** FRAGMENT TEKSTU **
++++++++++

"Zmarnowany czas". Polska produkcja szybko znudziła się widzom Netfliksa
30 października na platformie Netfliksa miała premierę nowa polska produkcja "Idź przodem, bracie". Pierwszy weekend wyświetlania był dla niej bardzo udany, ale w kolejnych dniach popularność na świecie zaczęła szybko spadać. Pojawiły się też negatywne opinie o serialu.
Podczas premierowego weekendu "Idź przodem, bracie" na światowej liście przebojów wywalczył 5. miejsce, stając się najpopularniejszą nieanglojęzyczną produkcją Netfliksa. Serial zanotował 3,6 mln wyświetleń. W drugim, pełnym tygodniu wyświetlania, tytuły notują zazwyczaj jeszcze lepsze wyniki. Niestety, polska produkcja zaliczyła spadki.
Liczba wyświetleń zmalała do 2,4 miliona, na światowej liście przebojów "Idź przodem, bracie" wypadł z czołowej dziesiątki, zaś w zestawieniu najpopularniejszych nieanglojęzycznych seriali spadł na 6. miejsce. W sumie jego wynik nie jest może zły (6 mln wyświetleń), ale widać, że polska produkcja bardzo szybko znudziła się widzom na świecie. W Top 10 klasyfikowana jest już tylko w Ukrainie i Czechach oraz oczywiście w Polsce, gdzie od 13 dni utrzymuje się na pozycji lidera.

++++++++++

** ZADANIE DO WYKONANIA **
Wypisz bez zmian fragment artykułu o polskim serialu na Netfliksie, zaczynając od „Liczba wyświetleń zmalała” i kończąc na „na pozycji lidera.”.

** ZAPISANE DANE **
++++++++++

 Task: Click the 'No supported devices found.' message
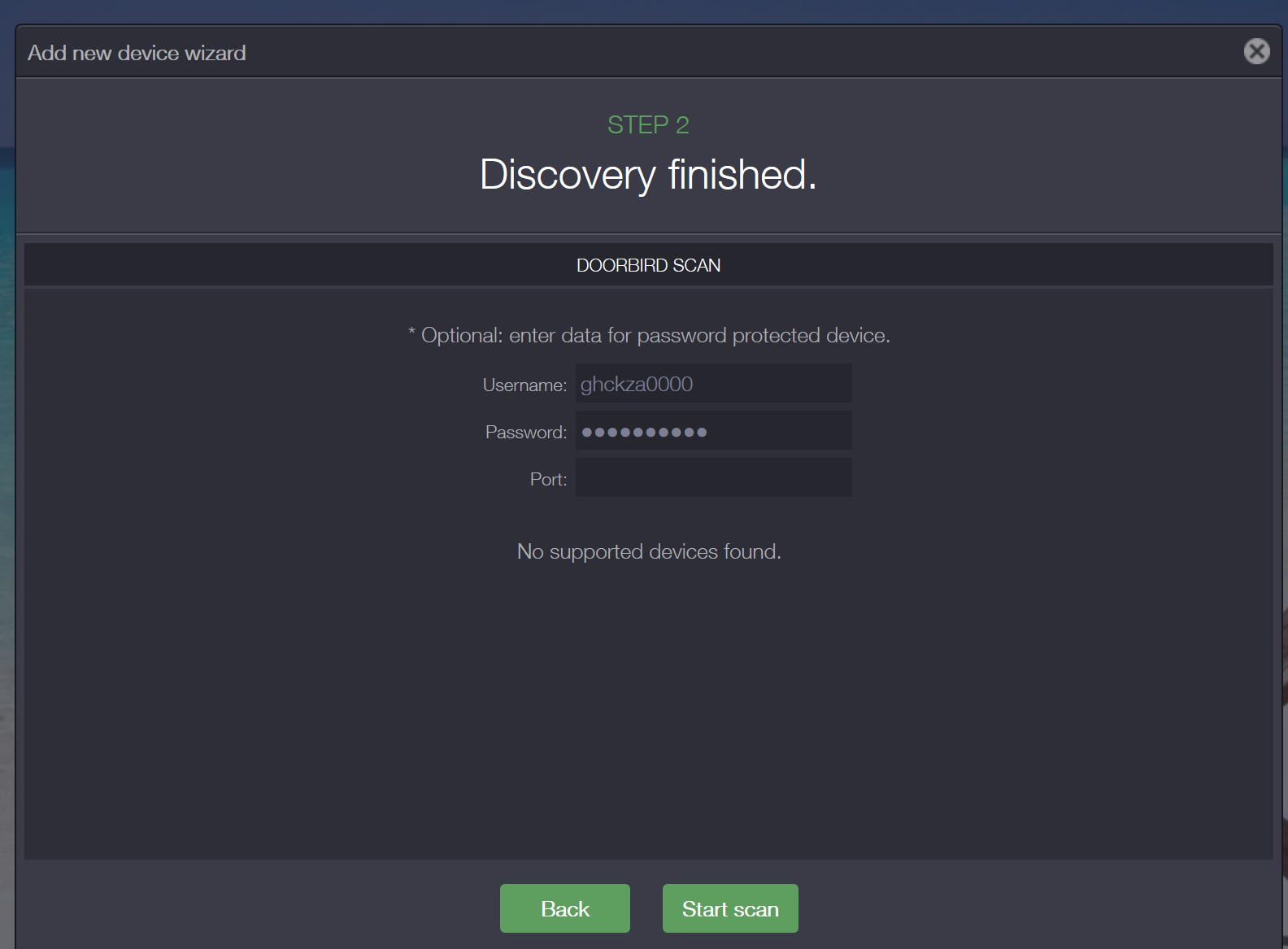pyautogui.click(x=648, y=551)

++++++++++

** ROZWIĄZANIE ZADANIA **
Liczba wyświetleń zmalała do 2,4 miliona, na światowej liście przebojów "Idź przodem, bracie" wypadł z czołowej dziesiątki, zaś w zestawieniu najpopularniejszych nieanglojęzycznych seriali spadł na 6. miejsce. W sumie jego wynik nie jest może zły (6 mln wyświetleń), ale widać, że polska produkcja bardzo szybko znudziła się widzom na świecie. W Top 10 klasyfikowana jest już tylko w Ukrainie i Czechach oraz oczywiście w Polsce, gdzie od 13 dni utrzymuje się na pozycji lidera.